А литература и искусство глубоко, крепко в нем сидели.
Думаю, именно по горячности своей и не здравому смыслу молодости водил он некогда компанию с Маяковским, размахивался и в революцию — что-то ему нравилось во всем этом. Но наступила и расплата. Сам казнит он себя незадолго уже до кончины. «В годы основных и общих нам всем потрясений я успел, по несерьезности, очень много напутать и нагрешить»… «Везде бросались переводить и издавать все, что я успел пролепетать и нацарапать именно в эти годы дурацкого одичания, когда я не только не умел еще писать и говорить, но из чувства товарищества и в угоду царившим вкусам старался ничему не научиться. Как это все пусто и многословно, какое отсутствие чего бы то ни было, кроме чистой и совершенно ненужной белиберды».

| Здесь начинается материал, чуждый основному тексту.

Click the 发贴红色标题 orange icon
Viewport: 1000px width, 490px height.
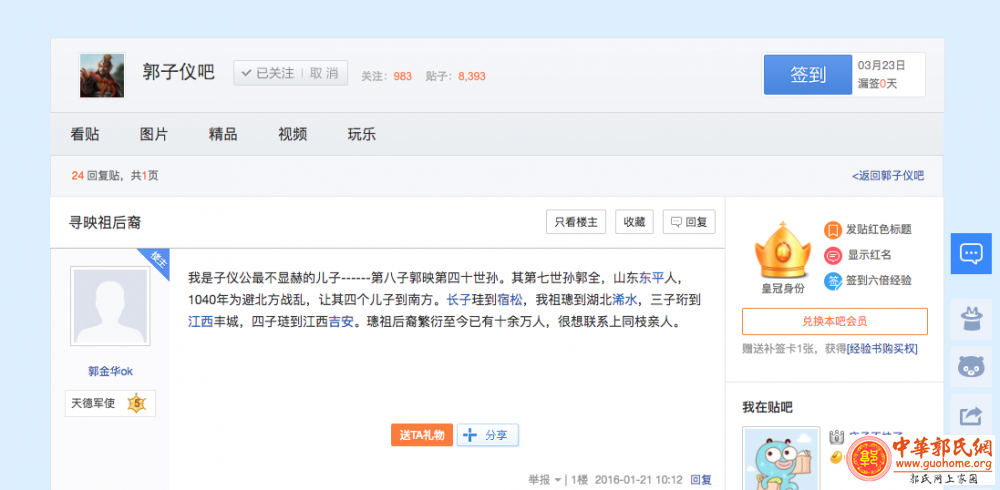[832, 230]
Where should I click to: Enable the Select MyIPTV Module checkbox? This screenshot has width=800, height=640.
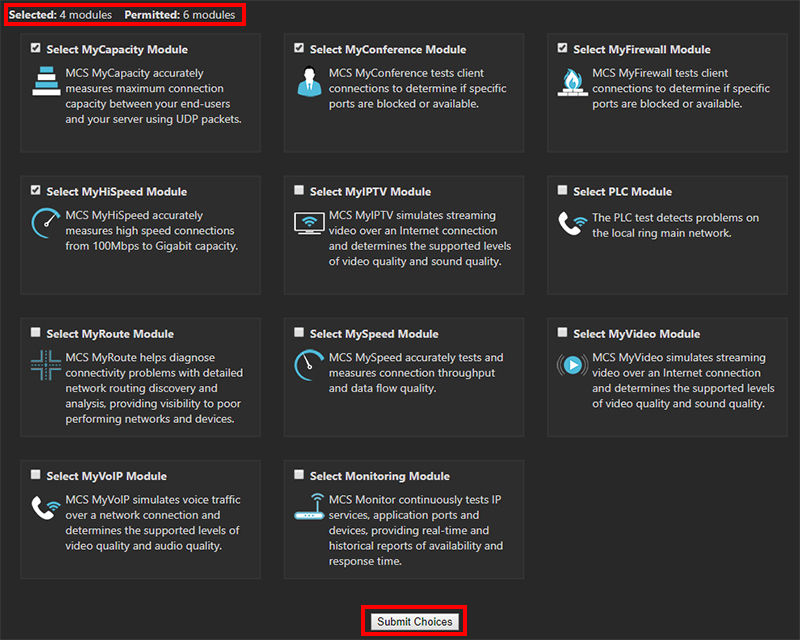(x=299, y=188)
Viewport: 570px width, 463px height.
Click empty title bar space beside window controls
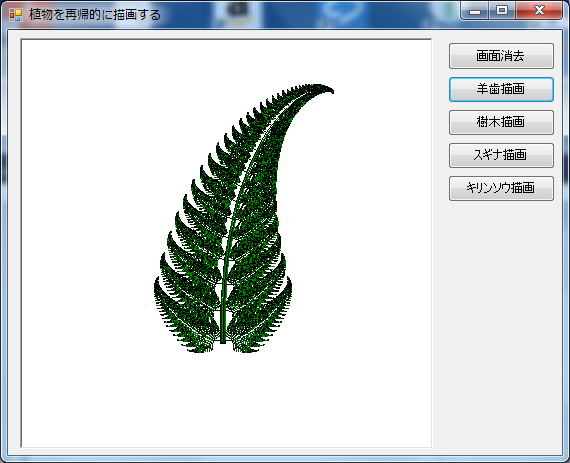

«Моя жизнь далеко не гладкая… — меня окружают заботы и тревоги и на каждом шагу подстерегают, — выразимся мягко… — неожиданности. Но среди огорчений едва ли не первое место занимают ужас и отчаяние по поводу того, что везде выволакивают на свет и дают одобрение тому, что я рад был однажды забыть и что думал обречь на забвение».
Судит он свою молодость преувеличенно, строгость жестокая, но насколько же лучше это самолюбования и охорашивания перед зеркалом. В нем этого не было, хотя славу, вернее — любовь людей, он все-таки любил… — но это так по-человечески! «Вообще лучшая награда за понесенные труды и неприятности то, что лучшие писатели века… книгу читали, кто на других языках, кто в оригинале». «Как все сказочно, как невероятно!»